■ PROBLEM DETAILS:
Collect each line from the records below that contains the word "height", with case counting.

■ DATA RECORDS:
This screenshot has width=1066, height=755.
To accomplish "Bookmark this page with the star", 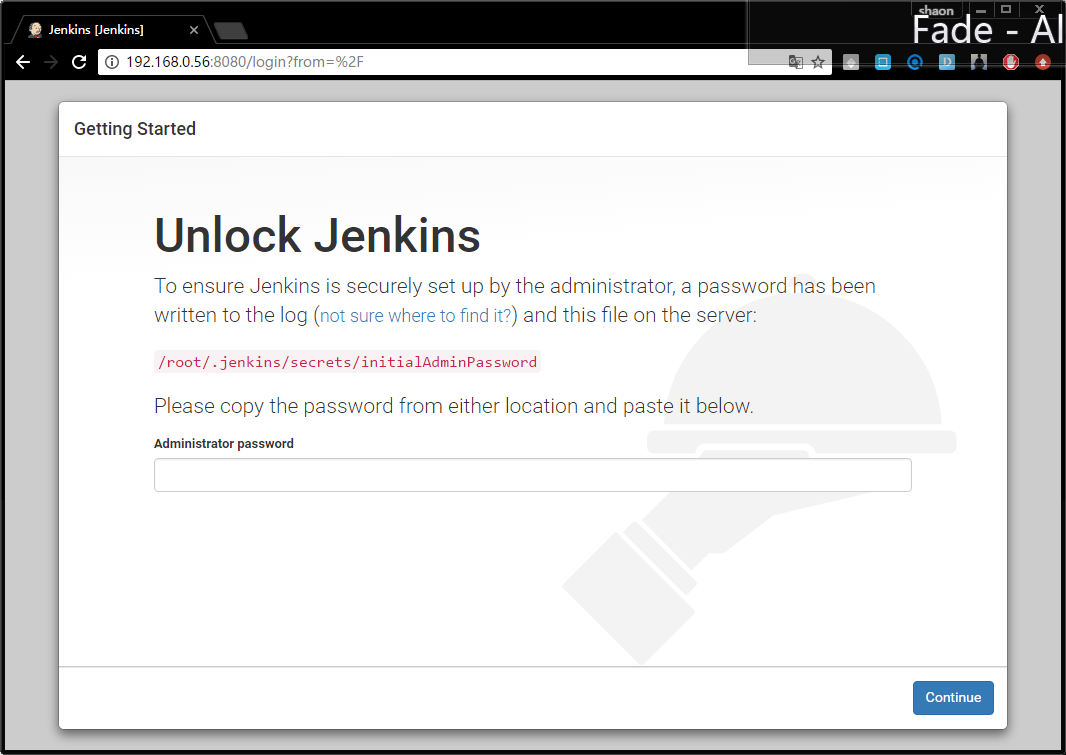I will pyautogui.click(x=818, y=62).
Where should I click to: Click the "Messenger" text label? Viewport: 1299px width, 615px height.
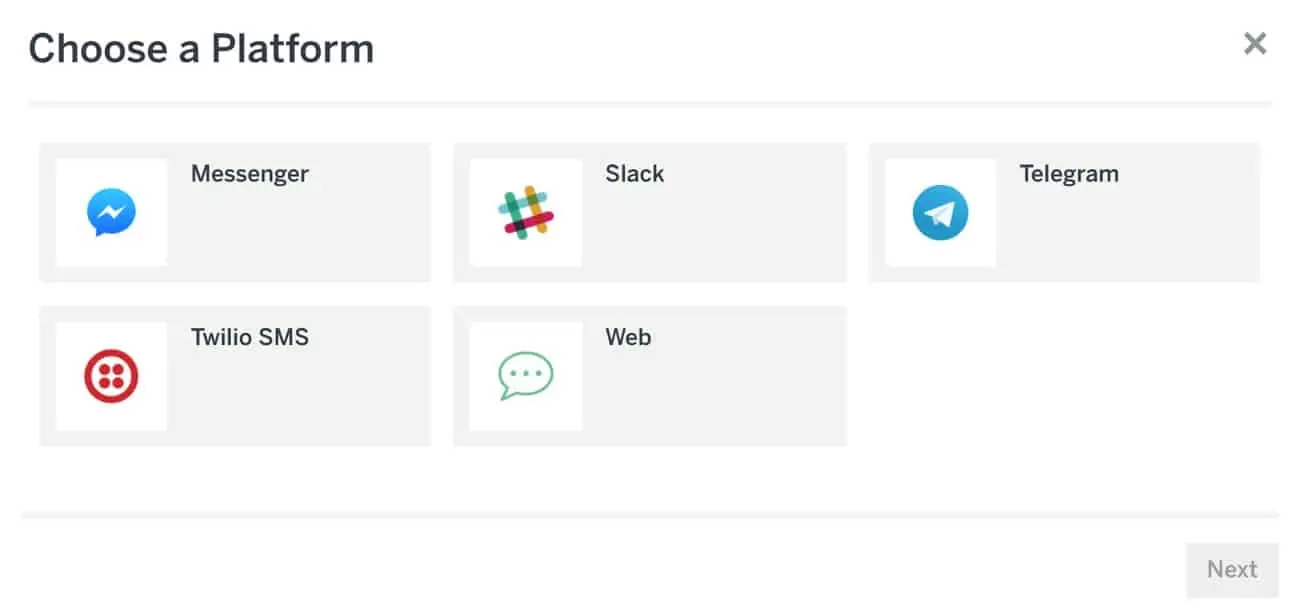(249, 174)

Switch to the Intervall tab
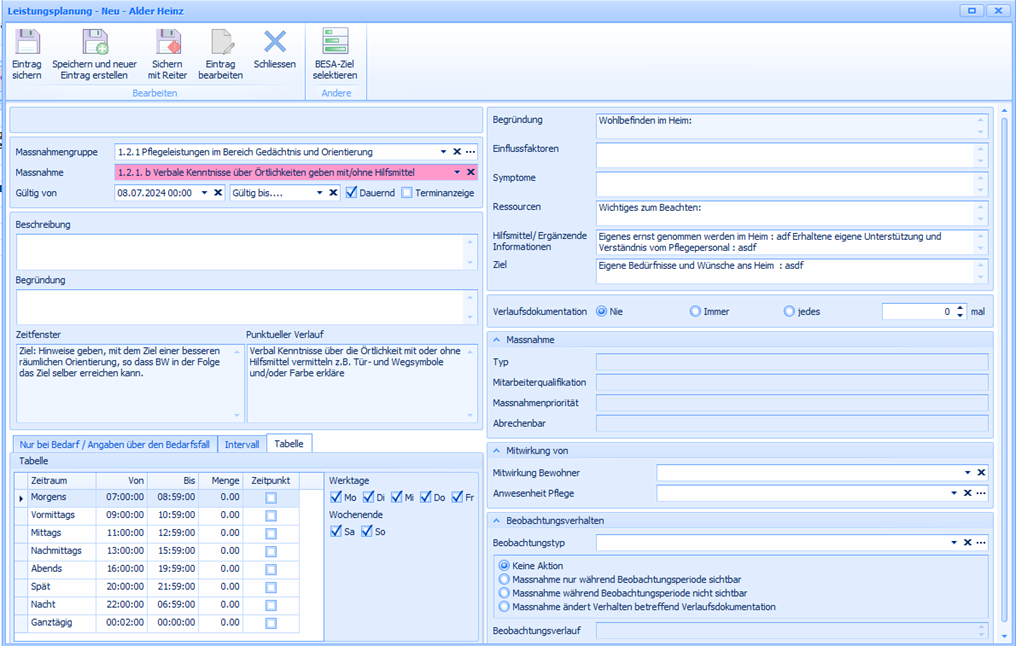(x=242, y=444)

■ TASK OUTPUT:
This screenshot has width=1066, height=755.
Where should I click to: Click the "Messenger" text label? Viewport: 1299px width, 615px height.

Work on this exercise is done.